Partially Shared Semi-supervised Deep Matrix Factorization with Multi-view Data
Abstract
Since many real-world data can be described from multiple views, multi-view learning has attracted considerable attention. Various methods have been proposed and successfully applied to multi-view learning, typically based on matrix factorization models. Recently, it is extended to the deep structure to exploit the hierarchical information of multi-view data, but the view-specific features and the label information are seldom considered. To address these concerns, we present a partially shared semi-supervised deep matrix factorization model (PSDMF). By integrating the partially shared deep decomposition structure, graph regularization and the semi-supervised regression model, PSDMF can learn a compact and discriminative representation through eliminating the effects of uncorrelated information. In addition, we develop an efficient iterative updating algorithm for PSDMF. Extensive experiments on five benchmark datasets demonstrate that PSDMF can achieve better performance than the state-of-the-art multi-view learning approaches. The MATLAB source code is available at https://github.com/libertyhhn/PartiallySharedDMF.
Index Terms:
Multi-view learning; Deep matrix factorization; Semi-supervised learning; Partially shared structure.I Introduction
In practical applications, real-world data can be described from different views, that is the so called multi-view data. For instance, an image can be described by several characteristics, e.g., shape, color, texture and so on. Because multi-view representation learning can exploit the implicit-dependent structure of multiple views and improve the performance of the learning tasks. In recent years, multi-view representation learning has attracted increasing research attention in machine learning [1, 2, 3].

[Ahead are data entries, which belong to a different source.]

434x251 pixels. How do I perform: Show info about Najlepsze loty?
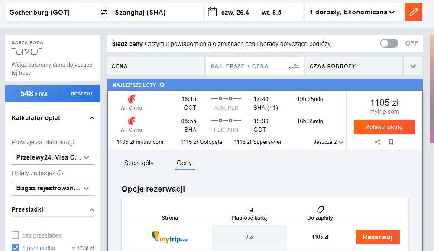coord(162,85)
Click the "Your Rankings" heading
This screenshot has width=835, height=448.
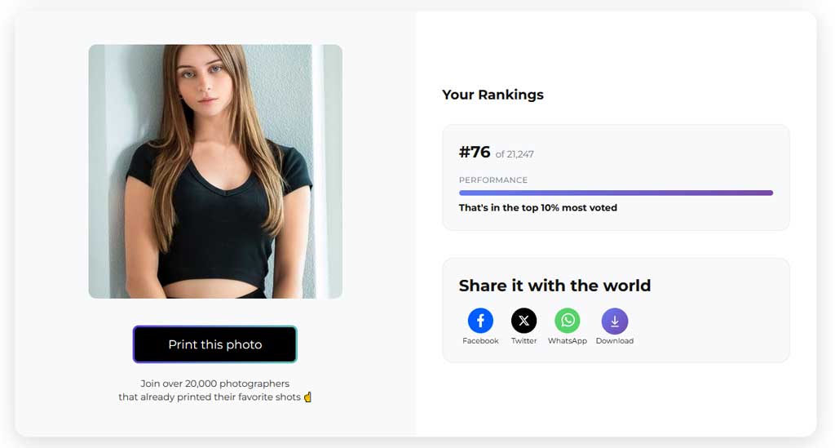(x=493, y=95)
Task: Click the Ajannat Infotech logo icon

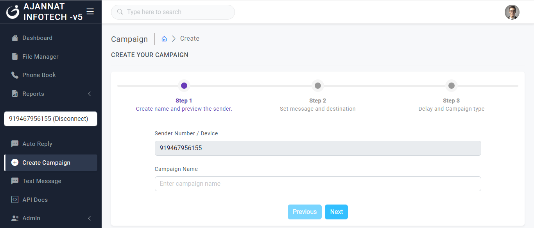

Over the past decade, lots of researches on multi-view learning have emerged. In particular, Non-negative Matrix Factorization (NMF) [4, 5] as one of the most popular high-dimensional data processing algorithms, have been widely used for clustering multi-view data [7, 6]. NMF-based multi-view clustering methods have shown to generate superior clustering results which are easy to interpret [8, 9]. Considering the relations between view-specific (uncorrelated) and common information (correlated), partially shared NMF-based multi-view learning approaches are proposed [10, 11].
Nevertheless, most existing methods are single layer structures, which are hard to extract hierarchical structural information [12] of multi-view data. With the development of deep learning, Wang et al. proposed DCCA to extract the hidden hierarchical information in 2-view data [13]. Zhao et al. [14] extended single-view deep matrix factorization [15] into multi-view and proposed graph regularized deep multi-view clustering, which can eliminate the interference in multi-view data. Huang et al. [16] designed a novel robust deep multi-view clustering model to learn the hierarchical semantics without hyperparameters. For clarity, the general deep matrix factorization framework for multi-view data as illustrated in Fig. 1. However, most existing deep matrix factorization multi-view methods are merely considering the common information and ignoring the effect of view-specific information in each individual view. Besides, they are formulated as an unsupervised learning problem and inapplicable when partially labeled data is available. Actually, researchers have found that integrating such label information can produce a considerable improvement in learning performance [19, 18, 17].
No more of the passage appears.